* **TASK TO CARRY OUT**
For each statement below, answer yes or no to whether it agrees with the verse commentary, and quote the words of the commentary that decide it. 1. The commentary says that calling his opponents hypocrites was the first time Jesus addressed them directly with that term. 2. The commentary says Jesus tells his disciples to fight with corrupt religious leaders. 3. The commentary says older translations render "rules made by men" as "traditions of men."
### SOURCE
VERSE 1. Then Pharisees and scribes came to Jesus from Jerusalem, saying,


VERSE 2. “Why do your disciples disobey the tradition of the elders? For they don’t wash their hands when they eat bread.”

disobey the tradition of the elders. In those days, they had lots of religious customs.

These customs had been layered into society so deeply that they had almost become a part of life itself. To not comply with those customs was to be an outcast.

In our day, Christians have imposed all sorts of religious customs onto society itself. These customs are ingrained so deeply that, to not comply with them is to become an outcast from Christian culture itself.


VERSE 3. He answered them, “Why do you also disobey the commandment of God because of your tradition?


VERSE 4. For God commanded, ‘Honor your father and your mother,’ and, ‘He who speaks evil of father or mother, let him be put to death.’


VERSE 5. But you say, ‘Whoever may tell his father or his mother, “Whatever help you might otherwise have gotten from me is a gift devoted to God,”


VERSE 6. he shall not honor his father or mother.’ You have made the commandment of God void because of your tradition.


VERSE 7. You hypocrites! Well did Isaiah prophesy of you, saying,

hypocrites. This is the first time Jesus used this term to address his opponents directly.


VERSE 8. ‘These people draw near to me with their mouth, and honor me with their lips; but their heart is far from me.


VERSE 9. And in vain do they worship me, teaching as doctrine rules made by men.’ ”

rules made by men. Older translations say “traditions of men.” That has become a very famous expression. It is a pejorative.

It means that most Christian denominations make up their own rules and traditions. And they tell people those rules and traditions are from God.




VERSE 10. He summoned the multitude, and said to them, “Hear, and understand.


VERSE 11. That which enters into the mouth doesn’t defile the man; but that which proceeds out of the mouth, this defiles the man.”


VERSE 12. Then the disciples came, and said to him, “Do you know that the Pharisees were offended when they heard this saying?”


VERSE 13. But he answered, “Every plant which my heavenly Father didn’t plant will be uprooted.

plant. In those days, that was a common metaphor for righteous Israel.


VERSE 14. Leave them alone. They are blind guides of the blind. If the blind guide the blind, both will fall into a pit.”

Leave them alone. Jesus tells them to NOT fight with corrupt religious leaders.

Isaiah 32:3. The eyes of those who see will not be dim, and the ears of those who hear will listen.


VERSE 15. Peter answered him, “Explain the parable to us.”


VERSE 16. So Jesus said, “Do you also still not understand?


VERSE 17. Don’t you understand that whatever goes into the mouth passes into the belly, and then out of the body?

out of the body. That is, “goes into the sewer” (NLT translation).


VERSE 18. But the things which proceed out of the mouth come out of the heart, and they defile the man.


VERSE 19. For out of the heart come evil thoughts, murders, adulteries, sexual sins, thefts, false testimony, and blasphemies.

This is a list of vices. Such lists were common in those days.

evil thoughts. Evil thoughts are equal in magnitude to murder, adultery, fornication, theft, perjury and blasphemy. A major priority in life is to get our thought-life under control.

As lovers and disciples of the LORD God, we are called to develop wholesome thinking patterns. We are to renew our mind. Read more »
######
### LISTED ENTRIES
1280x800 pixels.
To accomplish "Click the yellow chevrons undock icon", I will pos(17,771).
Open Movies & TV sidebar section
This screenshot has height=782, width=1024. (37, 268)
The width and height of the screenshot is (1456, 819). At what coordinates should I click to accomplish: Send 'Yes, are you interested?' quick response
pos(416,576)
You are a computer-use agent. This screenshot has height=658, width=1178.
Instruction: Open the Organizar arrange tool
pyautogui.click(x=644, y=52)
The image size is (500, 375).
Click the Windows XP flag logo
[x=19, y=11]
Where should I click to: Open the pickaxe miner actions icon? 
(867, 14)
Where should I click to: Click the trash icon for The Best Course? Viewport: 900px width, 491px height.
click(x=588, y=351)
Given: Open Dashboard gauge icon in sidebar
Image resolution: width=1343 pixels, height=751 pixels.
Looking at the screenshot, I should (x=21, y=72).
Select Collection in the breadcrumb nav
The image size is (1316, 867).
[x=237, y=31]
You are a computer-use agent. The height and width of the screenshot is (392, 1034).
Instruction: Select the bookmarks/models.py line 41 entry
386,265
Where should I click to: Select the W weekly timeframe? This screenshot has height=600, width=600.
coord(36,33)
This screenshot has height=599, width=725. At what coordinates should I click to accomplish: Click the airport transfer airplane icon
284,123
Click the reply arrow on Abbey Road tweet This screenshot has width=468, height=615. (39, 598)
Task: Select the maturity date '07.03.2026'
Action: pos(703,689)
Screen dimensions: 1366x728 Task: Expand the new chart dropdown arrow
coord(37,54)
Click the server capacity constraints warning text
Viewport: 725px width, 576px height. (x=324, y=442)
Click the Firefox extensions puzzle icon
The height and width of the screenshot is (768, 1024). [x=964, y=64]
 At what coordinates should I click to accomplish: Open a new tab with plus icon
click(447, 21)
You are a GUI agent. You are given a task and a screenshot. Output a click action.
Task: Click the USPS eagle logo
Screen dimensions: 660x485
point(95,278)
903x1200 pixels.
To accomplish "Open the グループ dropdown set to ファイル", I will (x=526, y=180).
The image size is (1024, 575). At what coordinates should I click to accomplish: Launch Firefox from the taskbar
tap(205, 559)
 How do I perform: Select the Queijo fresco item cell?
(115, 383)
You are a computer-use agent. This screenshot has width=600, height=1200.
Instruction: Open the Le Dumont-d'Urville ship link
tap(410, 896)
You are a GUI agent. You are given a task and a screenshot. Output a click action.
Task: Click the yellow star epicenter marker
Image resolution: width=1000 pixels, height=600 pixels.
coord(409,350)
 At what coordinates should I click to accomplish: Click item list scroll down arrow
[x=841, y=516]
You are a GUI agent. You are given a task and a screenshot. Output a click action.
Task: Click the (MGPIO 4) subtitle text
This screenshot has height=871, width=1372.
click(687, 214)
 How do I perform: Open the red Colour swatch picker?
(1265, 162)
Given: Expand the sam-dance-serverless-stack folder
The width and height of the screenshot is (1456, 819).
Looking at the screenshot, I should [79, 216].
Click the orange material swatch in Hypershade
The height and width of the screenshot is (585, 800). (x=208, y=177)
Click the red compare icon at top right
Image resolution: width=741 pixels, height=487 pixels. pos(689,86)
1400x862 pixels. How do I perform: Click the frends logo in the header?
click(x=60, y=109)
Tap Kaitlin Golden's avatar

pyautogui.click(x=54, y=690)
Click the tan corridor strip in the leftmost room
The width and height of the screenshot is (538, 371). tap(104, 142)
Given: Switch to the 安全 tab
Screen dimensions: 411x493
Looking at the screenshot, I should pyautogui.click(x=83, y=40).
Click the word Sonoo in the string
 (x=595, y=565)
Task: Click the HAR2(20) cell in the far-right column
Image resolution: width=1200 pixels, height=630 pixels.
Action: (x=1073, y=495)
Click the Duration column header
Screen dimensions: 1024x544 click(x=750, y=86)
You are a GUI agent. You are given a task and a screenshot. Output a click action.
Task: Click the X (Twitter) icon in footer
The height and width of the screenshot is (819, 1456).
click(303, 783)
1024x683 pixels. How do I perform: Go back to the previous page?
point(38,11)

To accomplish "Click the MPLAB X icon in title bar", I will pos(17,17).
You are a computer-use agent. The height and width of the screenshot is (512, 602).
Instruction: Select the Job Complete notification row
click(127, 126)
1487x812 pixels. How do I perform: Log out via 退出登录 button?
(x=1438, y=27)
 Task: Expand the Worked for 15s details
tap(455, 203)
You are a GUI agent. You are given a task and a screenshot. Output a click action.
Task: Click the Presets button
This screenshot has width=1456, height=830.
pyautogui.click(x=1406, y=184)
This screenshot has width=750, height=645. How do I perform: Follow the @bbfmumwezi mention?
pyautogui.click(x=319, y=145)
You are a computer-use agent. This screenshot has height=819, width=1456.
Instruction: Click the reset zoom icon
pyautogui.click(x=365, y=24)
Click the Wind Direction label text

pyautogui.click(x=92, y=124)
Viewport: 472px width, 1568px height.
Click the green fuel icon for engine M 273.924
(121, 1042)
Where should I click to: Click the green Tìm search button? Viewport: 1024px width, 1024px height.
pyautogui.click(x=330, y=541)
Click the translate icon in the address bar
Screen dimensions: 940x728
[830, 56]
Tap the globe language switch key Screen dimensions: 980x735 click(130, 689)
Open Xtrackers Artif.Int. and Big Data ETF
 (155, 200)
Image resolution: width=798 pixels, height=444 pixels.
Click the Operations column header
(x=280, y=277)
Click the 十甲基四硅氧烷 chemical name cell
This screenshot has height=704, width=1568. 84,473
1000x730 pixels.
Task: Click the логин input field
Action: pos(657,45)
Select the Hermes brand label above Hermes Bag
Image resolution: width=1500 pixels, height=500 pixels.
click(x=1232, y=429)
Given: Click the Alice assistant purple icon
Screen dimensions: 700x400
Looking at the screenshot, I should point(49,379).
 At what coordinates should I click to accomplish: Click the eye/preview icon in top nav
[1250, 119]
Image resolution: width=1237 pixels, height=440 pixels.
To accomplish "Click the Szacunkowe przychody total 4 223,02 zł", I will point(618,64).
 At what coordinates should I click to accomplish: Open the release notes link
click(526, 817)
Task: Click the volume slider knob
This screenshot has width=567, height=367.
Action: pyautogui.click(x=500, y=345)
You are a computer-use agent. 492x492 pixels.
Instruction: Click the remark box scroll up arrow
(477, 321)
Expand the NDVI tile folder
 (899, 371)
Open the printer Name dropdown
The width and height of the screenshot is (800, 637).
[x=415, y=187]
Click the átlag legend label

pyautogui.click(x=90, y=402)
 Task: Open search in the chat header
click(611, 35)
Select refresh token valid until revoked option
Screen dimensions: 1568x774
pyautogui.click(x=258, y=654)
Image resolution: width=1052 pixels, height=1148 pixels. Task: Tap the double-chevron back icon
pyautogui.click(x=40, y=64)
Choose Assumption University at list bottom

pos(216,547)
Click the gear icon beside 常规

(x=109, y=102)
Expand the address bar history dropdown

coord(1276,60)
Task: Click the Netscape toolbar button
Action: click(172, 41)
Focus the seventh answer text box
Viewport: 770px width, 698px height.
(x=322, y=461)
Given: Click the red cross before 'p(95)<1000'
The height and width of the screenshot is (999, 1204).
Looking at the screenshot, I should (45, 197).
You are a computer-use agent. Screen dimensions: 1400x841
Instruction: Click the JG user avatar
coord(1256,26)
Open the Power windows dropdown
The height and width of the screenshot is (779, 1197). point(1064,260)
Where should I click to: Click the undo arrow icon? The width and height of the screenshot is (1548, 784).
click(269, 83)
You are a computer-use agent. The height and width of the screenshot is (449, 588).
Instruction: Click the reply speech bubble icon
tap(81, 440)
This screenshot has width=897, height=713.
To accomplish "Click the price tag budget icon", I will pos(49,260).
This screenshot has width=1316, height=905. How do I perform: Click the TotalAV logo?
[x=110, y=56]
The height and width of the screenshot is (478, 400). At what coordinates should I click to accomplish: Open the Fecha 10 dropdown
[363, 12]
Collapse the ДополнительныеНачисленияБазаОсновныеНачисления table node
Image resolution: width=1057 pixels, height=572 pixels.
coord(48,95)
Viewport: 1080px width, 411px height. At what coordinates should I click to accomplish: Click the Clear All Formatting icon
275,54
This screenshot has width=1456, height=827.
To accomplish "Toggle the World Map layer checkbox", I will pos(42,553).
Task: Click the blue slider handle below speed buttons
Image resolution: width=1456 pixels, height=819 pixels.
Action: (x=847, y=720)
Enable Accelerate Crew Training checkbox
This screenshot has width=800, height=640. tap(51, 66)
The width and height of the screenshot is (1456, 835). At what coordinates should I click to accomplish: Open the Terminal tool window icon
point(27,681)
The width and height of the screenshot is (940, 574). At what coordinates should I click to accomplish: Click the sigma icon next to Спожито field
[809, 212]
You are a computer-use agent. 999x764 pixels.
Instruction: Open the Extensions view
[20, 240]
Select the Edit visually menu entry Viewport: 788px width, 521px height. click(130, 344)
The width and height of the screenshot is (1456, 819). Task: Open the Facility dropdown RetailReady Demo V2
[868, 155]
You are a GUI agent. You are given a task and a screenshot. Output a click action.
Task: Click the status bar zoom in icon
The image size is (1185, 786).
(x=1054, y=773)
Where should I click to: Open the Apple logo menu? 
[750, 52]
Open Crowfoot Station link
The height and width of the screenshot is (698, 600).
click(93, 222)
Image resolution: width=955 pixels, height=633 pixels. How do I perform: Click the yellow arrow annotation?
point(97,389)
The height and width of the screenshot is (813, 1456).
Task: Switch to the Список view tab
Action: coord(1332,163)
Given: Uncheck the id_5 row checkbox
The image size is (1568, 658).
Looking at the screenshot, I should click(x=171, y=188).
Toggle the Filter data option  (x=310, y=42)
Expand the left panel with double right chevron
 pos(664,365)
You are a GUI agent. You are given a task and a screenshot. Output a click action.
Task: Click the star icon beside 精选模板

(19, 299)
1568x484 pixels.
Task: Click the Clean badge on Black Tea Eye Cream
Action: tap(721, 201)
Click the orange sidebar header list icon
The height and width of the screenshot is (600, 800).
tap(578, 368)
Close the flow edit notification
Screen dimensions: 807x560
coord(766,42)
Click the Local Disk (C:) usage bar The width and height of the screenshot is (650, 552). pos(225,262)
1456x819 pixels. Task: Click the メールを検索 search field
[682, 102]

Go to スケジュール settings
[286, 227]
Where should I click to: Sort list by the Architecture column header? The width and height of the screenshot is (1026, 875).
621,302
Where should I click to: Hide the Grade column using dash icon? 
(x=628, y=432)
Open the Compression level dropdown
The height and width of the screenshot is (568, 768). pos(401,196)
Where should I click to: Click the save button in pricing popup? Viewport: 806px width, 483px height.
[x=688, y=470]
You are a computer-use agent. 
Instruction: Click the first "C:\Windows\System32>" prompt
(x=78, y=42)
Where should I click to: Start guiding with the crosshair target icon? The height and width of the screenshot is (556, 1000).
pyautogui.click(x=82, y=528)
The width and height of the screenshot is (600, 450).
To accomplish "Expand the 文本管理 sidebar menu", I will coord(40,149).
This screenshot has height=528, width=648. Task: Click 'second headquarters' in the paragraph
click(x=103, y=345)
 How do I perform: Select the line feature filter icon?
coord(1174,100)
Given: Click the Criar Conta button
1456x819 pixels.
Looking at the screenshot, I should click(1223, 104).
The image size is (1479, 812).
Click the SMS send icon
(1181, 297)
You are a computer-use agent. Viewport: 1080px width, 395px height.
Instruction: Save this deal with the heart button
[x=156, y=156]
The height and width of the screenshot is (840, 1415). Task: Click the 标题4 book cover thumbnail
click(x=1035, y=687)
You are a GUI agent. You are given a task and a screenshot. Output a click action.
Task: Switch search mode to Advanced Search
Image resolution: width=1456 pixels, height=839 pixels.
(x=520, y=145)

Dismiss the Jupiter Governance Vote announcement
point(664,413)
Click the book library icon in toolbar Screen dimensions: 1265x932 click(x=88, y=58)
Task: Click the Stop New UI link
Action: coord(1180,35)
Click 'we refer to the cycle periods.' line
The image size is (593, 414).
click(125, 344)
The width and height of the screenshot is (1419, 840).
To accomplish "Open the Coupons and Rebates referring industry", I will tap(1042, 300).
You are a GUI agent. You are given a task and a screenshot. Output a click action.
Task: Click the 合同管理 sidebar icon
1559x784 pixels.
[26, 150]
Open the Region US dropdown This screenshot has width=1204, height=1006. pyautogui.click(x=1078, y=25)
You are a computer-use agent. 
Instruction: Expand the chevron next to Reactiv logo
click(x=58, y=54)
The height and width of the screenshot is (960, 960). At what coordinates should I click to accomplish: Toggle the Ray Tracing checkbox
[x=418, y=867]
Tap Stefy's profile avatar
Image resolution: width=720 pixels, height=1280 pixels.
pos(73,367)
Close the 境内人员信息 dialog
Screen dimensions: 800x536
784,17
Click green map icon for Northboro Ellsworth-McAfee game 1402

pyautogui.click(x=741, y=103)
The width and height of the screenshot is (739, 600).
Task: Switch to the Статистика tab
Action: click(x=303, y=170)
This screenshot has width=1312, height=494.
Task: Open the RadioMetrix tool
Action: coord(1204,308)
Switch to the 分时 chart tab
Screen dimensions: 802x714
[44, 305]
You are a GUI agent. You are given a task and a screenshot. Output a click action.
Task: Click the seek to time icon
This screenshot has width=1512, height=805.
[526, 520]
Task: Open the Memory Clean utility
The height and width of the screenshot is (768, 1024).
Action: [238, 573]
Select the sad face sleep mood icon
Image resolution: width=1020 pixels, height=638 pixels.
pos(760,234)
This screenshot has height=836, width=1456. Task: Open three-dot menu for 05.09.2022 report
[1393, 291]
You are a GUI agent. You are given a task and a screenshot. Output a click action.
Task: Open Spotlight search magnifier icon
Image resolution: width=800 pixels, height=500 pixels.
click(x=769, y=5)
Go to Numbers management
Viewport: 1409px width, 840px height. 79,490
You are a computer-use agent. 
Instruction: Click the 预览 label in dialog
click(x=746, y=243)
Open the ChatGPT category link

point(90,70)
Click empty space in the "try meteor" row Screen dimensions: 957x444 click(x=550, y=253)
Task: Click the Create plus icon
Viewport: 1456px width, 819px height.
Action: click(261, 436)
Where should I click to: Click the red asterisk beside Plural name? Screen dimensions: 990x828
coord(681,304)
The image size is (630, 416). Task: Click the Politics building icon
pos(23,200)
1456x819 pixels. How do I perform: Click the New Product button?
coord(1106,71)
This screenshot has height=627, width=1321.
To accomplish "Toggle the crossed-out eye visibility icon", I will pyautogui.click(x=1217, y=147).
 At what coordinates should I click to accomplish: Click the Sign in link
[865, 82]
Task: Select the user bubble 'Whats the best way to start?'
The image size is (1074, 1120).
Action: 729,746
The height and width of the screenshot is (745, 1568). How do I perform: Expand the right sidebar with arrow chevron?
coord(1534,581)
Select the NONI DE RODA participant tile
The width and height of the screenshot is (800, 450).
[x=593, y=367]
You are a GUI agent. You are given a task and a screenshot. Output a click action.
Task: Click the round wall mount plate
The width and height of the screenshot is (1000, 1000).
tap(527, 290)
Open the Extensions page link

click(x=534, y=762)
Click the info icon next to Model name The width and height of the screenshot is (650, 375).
######
* **RESULT FOR THIS EXERCISE**
1. Yes: "This is the first time Jesus used this term to address his opponents directly."
2. No: "Jesus tells them to NOT fight with corrupt religious leaders."
3. Yes: "Older translations say “traditions of men.”"